Find an element $\alpha\in A_6$... Find an element $\alpha$ that belongs to $A_6$ that is not of the form $\beta^2$ for any $\beta$ that belongs to $S_6$. 
I understand how it may be useful to consider the disjoint cycle forms of elements in $A_6$, but don't really understand how to proceed. Thanks for any help
 A: The different pairwise disjoint cycle decompositions within $\,A_6\,$ are:
-- Two $\,2-$cycles (transpositions), like $\,(12)(34)\;,\;(24)(35)\,$ , etc.
-- One two cycle and one four cycle, like $\,(12)(3456)\,$
-- Three cycles: $\,(123)\;,\;(246)\,$ , etc.
-- Two three cycles: $\,(123)(456)\,$ , etc.
-- Five cycles: $\,(12345)\,$ , etc.
Now: $\,(12)(34)=(1324)^2\,$ , so the first class above doesn't work, and clearly three and five cycles are out as well, as squares of odd-length cycles are again a cylce of the same length.
We're left only with the second and/or the fourth options...can you take it from here?
A: Convince yourself that any $n$-cycle an be written as a product of $n-1$ transpositions, and hence any permutation with cycle type $(\lambda_1,\cdots,\lambda_n)$ has sign congruent to $\sum_i(\lambda_i-1)$ mod $2$.
Next, convince yourself that if $\sigma$ is an $n$-cycle, then $\sigma^2$ is also an $n$-cycle if $n$ is odd, and otherwise is a product two disjoint $n/2$-cycles if $n$ is even. Hence, the cycle type of $\sigma^2$ may be determined by keeping the odd-length cycles and splitting the even-length cycles into two halves.
Third, check that the cycles types possible in $S_6$ (i.e. integer partitions of $6$) are:


*

*(6), (5,1), (4,2), (4,1,1), (3,3), (3,2,1), (3,1,1,1), (2,2,2), (2,2,1,1), (2,1,1,1,1), (1,1,1,1,1,1)

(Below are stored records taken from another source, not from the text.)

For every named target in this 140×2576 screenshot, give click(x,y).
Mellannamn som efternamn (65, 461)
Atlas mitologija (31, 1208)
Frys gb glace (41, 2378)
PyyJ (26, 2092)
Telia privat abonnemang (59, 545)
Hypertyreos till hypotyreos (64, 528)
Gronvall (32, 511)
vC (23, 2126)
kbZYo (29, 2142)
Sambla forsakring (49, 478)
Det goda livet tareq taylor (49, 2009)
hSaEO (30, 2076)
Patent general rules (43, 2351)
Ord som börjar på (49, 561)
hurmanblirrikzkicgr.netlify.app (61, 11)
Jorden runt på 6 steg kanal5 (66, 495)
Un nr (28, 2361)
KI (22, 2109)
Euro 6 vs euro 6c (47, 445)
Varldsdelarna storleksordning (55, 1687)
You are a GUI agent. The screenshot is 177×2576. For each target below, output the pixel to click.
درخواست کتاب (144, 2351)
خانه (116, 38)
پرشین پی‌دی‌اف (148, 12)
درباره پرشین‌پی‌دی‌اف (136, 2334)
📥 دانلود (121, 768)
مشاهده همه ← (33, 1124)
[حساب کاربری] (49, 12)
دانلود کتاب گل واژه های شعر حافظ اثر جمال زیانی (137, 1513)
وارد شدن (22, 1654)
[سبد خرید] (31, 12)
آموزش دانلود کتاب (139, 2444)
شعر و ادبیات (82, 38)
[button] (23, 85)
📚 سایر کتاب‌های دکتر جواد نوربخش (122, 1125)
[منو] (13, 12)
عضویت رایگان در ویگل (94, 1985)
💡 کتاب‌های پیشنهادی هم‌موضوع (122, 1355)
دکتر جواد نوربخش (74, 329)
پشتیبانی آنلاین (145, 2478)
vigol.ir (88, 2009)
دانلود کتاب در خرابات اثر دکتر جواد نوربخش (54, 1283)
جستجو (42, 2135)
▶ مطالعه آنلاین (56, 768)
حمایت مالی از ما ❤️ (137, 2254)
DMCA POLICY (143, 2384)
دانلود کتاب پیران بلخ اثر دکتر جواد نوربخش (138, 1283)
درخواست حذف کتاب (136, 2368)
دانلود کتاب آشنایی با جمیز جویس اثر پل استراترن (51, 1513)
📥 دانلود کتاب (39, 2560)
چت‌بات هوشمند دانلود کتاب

and that, upon squaring, the cycle types of squares in $S_6$ are:


*

*(3,3), (5,1), (2,2,1,1), (3,1,1,1), (1,1,1,1,1,1),


and that, the cycle types among the above of even parity are:


*

*(3,3), (5,1), (2,2,1,1), (3,1,1,1), (1,1,1,1,1,1),


and that, the single cycle type of $S_6$ with even parity not listed above is (4,2). Thus, the elements of $A_6\setminus S_6^2$ are precisely the permutations of cycle type (4,2).